- What you should do: Only one stretch of the records below is wanted: the lines from the one holding "You are a GUI agent. The screenshot is 276×2576." through the one holding "Tài khoản của tôi (13, 2298)". Return it exactly, both ends included.

[Source data]
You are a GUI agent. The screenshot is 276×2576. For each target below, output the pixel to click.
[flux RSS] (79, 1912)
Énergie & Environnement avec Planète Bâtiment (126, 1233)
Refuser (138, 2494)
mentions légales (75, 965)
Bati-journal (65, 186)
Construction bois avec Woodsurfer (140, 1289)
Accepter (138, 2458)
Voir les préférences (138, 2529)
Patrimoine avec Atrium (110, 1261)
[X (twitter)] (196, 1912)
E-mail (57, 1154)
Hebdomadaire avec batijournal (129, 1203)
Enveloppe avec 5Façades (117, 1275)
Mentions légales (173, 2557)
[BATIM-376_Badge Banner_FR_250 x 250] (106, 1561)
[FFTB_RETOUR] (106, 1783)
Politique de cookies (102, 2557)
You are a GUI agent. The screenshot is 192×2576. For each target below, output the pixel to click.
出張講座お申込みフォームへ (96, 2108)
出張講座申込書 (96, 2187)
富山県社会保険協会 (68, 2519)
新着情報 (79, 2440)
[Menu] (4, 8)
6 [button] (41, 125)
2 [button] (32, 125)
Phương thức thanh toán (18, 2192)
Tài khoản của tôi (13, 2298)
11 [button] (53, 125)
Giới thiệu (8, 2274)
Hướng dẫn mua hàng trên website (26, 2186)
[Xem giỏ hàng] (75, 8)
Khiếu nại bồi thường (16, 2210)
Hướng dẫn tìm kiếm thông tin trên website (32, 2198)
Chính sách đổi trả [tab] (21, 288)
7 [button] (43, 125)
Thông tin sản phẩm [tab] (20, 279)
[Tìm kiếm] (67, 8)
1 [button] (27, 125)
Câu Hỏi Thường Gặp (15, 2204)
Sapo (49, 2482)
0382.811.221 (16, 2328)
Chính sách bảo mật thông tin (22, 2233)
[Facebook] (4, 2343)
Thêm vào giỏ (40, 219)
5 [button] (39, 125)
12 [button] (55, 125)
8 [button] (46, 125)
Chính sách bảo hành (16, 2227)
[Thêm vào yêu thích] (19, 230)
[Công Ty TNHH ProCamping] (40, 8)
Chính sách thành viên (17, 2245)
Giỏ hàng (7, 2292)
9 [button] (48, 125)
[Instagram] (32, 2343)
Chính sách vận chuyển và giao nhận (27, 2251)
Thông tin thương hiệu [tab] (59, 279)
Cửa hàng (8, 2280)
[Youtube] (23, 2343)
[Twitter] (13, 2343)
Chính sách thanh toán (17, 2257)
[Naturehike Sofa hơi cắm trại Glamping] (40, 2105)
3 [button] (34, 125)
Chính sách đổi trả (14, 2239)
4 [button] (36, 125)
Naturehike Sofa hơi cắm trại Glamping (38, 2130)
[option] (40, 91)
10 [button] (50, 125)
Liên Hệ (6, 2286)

==

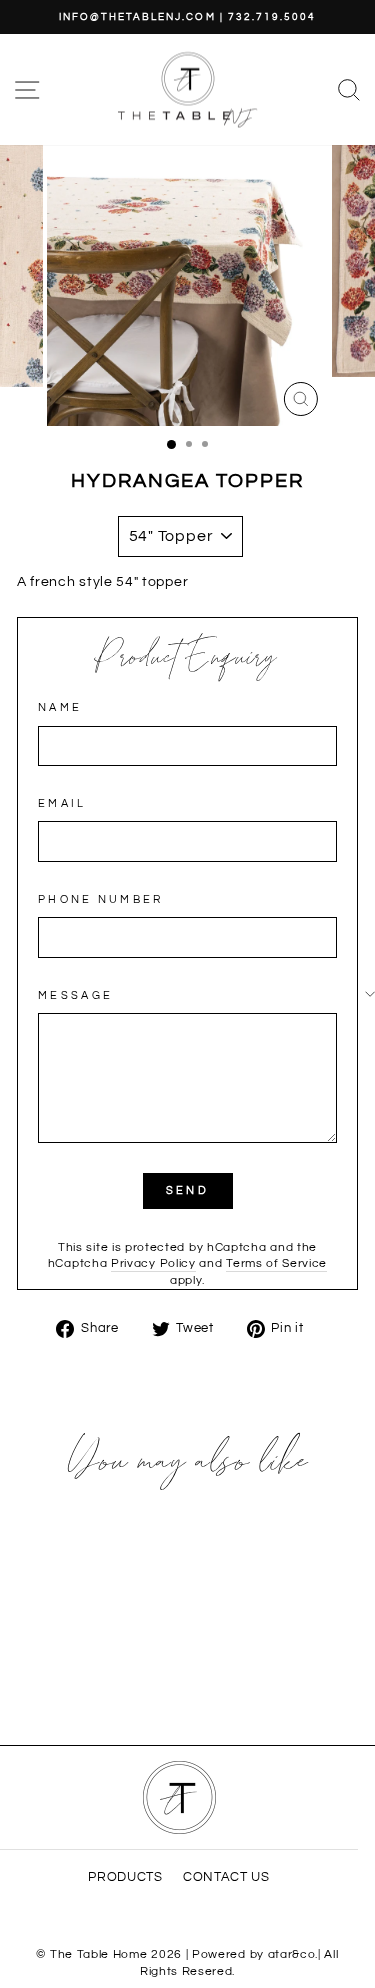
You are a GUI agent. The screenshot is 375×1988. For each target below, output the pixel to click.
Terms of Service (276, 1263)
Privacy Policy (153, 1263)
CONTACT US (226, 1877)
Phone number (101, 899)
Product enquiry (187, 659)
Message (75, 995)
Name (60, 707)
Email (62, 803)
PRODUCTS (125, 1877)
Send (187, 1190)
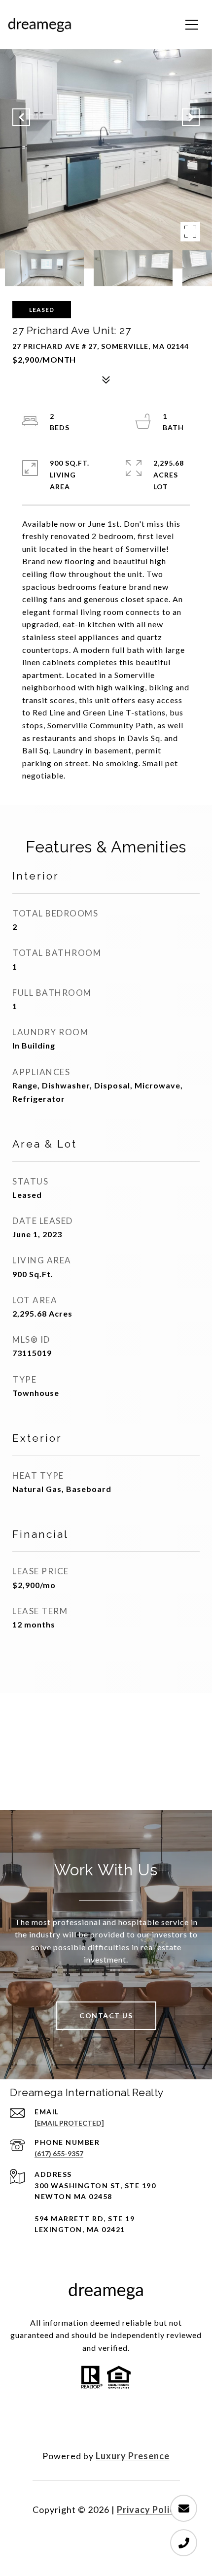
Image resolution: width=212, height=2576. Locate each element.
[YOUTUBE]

- Task result:
You are a GUI agent. The screenshot is 276×2576. For each target below, output the pixel to click.
[flux RSS] (79, 1912)
Énergie & Environnement avec Planète Bâtiment (126, 1233)
Refuser (138, 2494)
mentions légales (75, 965)
Bati-journal (65, 186)
Construction bois avec Woodsurfer (140, 1289)
Accepter (138, 2458)
Voir les préférences (138, 2529)
Patrimoine avec Atrium (110, 1261)
[X (twitter)] (196, 1912)
E-mail (57, 1154)
Hebdomadaire avec batijournal (129, 1203)
Enveloppe avec 5Façades (117, 1275)
Mentions légales (173, 2557)
[BATIM-376_Badge Banner_FR_250 x 250] (106, 1561)
[FFTB_RETOUR] (106, 1783)
Politique de cookies (102, 2557)
You are a GUI agent. The screenshot is 192×2576. For each target below, output the pixel to click.
出張講座お申込みフォームへ (96, 2108)
出張講座申込書 (96, 2187)
富山県社会保険協会 (68, 2519)
新着情報 (79, 2440)
[Menu] (4, 8)
6 [button] (41, 125)
2 [button] (32, 125)
Phương thức thanh toán (18, 2192)
Tài khoản của tôi (13, 2298)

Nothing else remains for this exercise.